The purpose of this study was to investigate the inhibition neuroinflammation mechanisms of hyperbaric oxygen therapy (HBOT). Primary astrocytes were incubated with lipopolysaccharide (LPS) after which they underwent HBOT and separate administration of inflammatory cytokine inhibitors. The respective expression of inflammatory factors was then detected. Results showed that LPS significantly induced increases in the expression levels of chemokine (C-X-C motif) ligand 1 (CXCL1), chemokine C-C motif ligand 2 (CCL2), phospho-nuclear factor-kappa B (p-NF-κB), phospho-c-Jun N-terminal kinase (p-JNK), phospho-extracellular signal-regulated kinase (p-ERK), and phospho-p38 (p-p38) in cultured astrocytes and peaked at 3 h. HBOT downregulated the expression of some inflammation mediators including CXCL1 and CCL2. Furthermore, HBOT inhibited the expression of some up-stream regulators of inflammation mediators including p-NF-κB, p-JNK, p-p38 (at 3 and 6 h), and p-ERK (3 h).

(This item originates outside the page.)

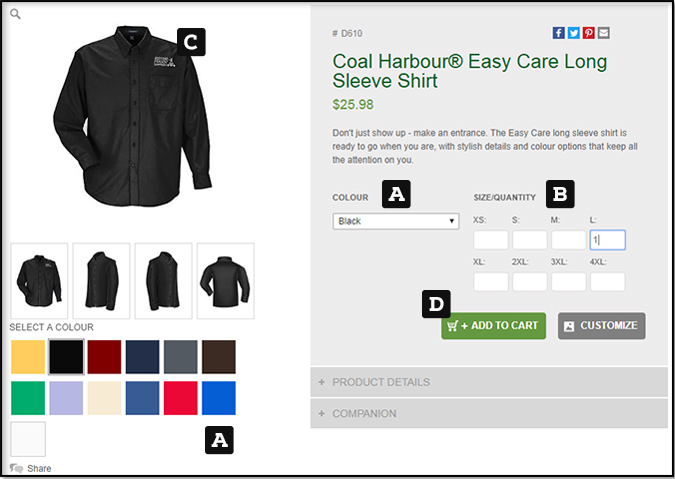Screen dimensions: 675x479
Task: Select the white colour swatch
Action: pos(28,439)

Inhibitors of NF-κB, ERK, and JNK (BAY117082, PD98059, and SP600125) significantly suppressed the expression of CXCL1 and CCL2 that were induced by LPS for 3 h. However, the p38 inhibitor, SB203580, had no obvious effect on expression levels of CXCL1 and CCL2. In conclusion, we found that HBOT inhibits neuroinflammation via regulation of the LPS-induced NF-κB/mitogen-activated protein kinases (MAPKs, JNK, and ERK) -CCL2/CXCL1 signaling pathways.